Продолжавшееся здесь десять дней весьма дурное время мешало мне принимать бани; но с 16/27 июня принимаю я их порядочно и хожу в воде по два часа каждое утро. Доктор мой велел мне пятнадцать раз быть в бане; следовательно, осталось мне принять шесть бань, то есть шесть дней жить в Бадене. Сие обстоятельство меня и жену мою очень огорчает, ибо мы должны будем выехать в конце июня, следовательно не прежде приехать, как в августе. Перед самым моим отъездом из Вены напишу еще письмо к вам, дабы вы изволили знать, когда мы выедем из Вены и когда нас ждать можно будет. К тебе, матушка друг мой сердечный сестрица, писать более не о чем, как разве о нестерпимой скуке, в которой мы живем в Бадене. Людей здесь много, но все больные. У иного подагра в брюхе, иного паралич разбил, у иной судорога в желудке, иная кричит от ревматизма. Вообрази себе, что такое баня: в шесть часов поутру входим мы в залу, наполненную серною водою по горло человеку. Мужчины и женщины все вместе, и на каждом длинная рубашка, надетая на голое тело. Сидим и ходим в воде два часа. Правду сказать, что благопристойности тут немного и что жена моя со стыда и глядеть на нас не хочет; но что делать?

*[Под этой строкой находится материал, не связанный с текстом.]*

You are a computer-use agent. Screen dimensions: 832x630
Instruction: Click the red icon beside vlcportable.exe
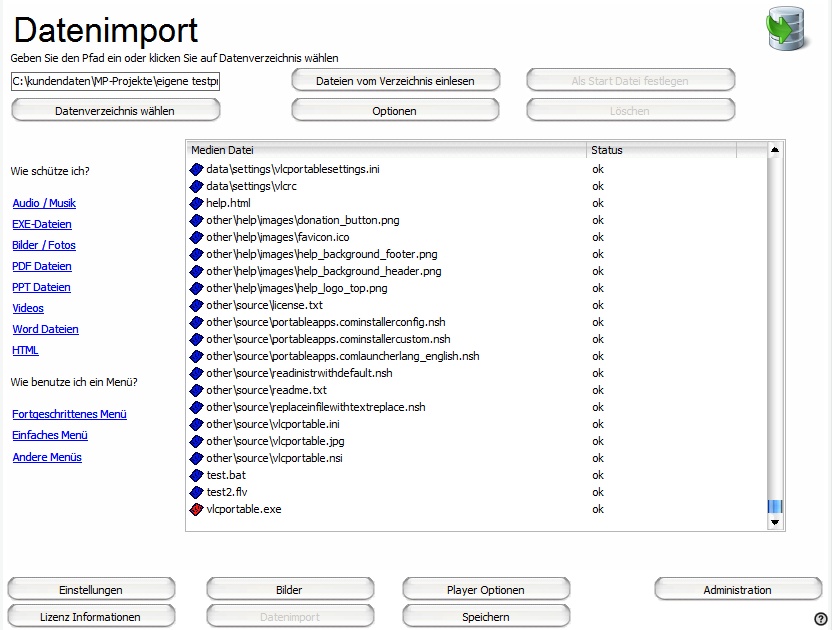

Мы все как на том свете: стыд и на мысль не приходит. Всякий думает, как бы вылечиться, и мужчина перед дамою, а дама перед мужчиною в одних рубашках стоят без всякого зазрения. Сперва приторно мне было в одном чану купаться с людьми, которые больны, господь ведает чем; но теперь к этому привык и знаю, что свойство серной воды ни под каким видом не допустит прилипнуть никакой болезни. Сверх же того, зала так учреждена, что с одной стороны вода непрестанно выливается, а с другой свежая втекает. Вот, мой сердечный друг, как я провожу всякий день: поутру, выпив кофе, перед которым за полчаса принимаю лекарство, надеваю свою длинную рубашку и в бане купаюсь два часа; потом отдыхаю, потом прогуливаюсь в аллее. После обеда хожу к своим товарищам, с которыми принимаю бани, а в шесть часов ввечеру все ходим гулять; буде же время дурно, то в немецкую комедию. Из Вены взяли мы сюда много книг, которые скуку нашу разгоняют. Прости, мой сердечный друг сестрица! Всем нашим кланяйся.
К П. И. ПАНИНУ
Рим, апреля 1785.
Состояние здоровья моего так поправилось, что я мог в страстную и святую недели не пропускать ни одной функции. Из них многие весьма замечательны, а другие походят совершенно на комедию, составленную для простого народа. Из Рима интереснейшего уведомления вашему сиятельству делать мне не о чем, как о сих церемониях, для смотрения коих повсегодно Рим наполнен чужестранными. В нынешнем году столько их сюда съехалось, что почти жить негде, и всякий доволен только найти квартиру, не заботясь, хороша ли она или дурна. Герцог курляндский живет в доме не лучше моего.
Служение папы тем великолепнее, что ему самому служит знатнейший римский чин. Он окружен кардиналами, кои одевают и раздевают его, словом, он в церкви обожаем, и, кажется, в таких случаях оказывается ему почтения больше, нежели и тому, кому он служит, ибо, освяти св. дары, становится он на своем троне, кардинал к нему приносит причастие, а он навстречу причастия ни шагу с престола своего не делает.
Вербное воскресенье есть первый день духовной церемонии. Поутру в девять часов в Сикстинской церкви папа [1] роздал вербы кардиналам, с которыми около церкви была процессия. Потом один из кардиналов служил обедню. Музыка была вокальная, потому что инструментальной при самом папе не бывает. В сей день в церкви св. Петра все образа закрывают черными завесами, что делает вид печальный, и кажется, что красота храма помрачается с наступлением дней плачевных.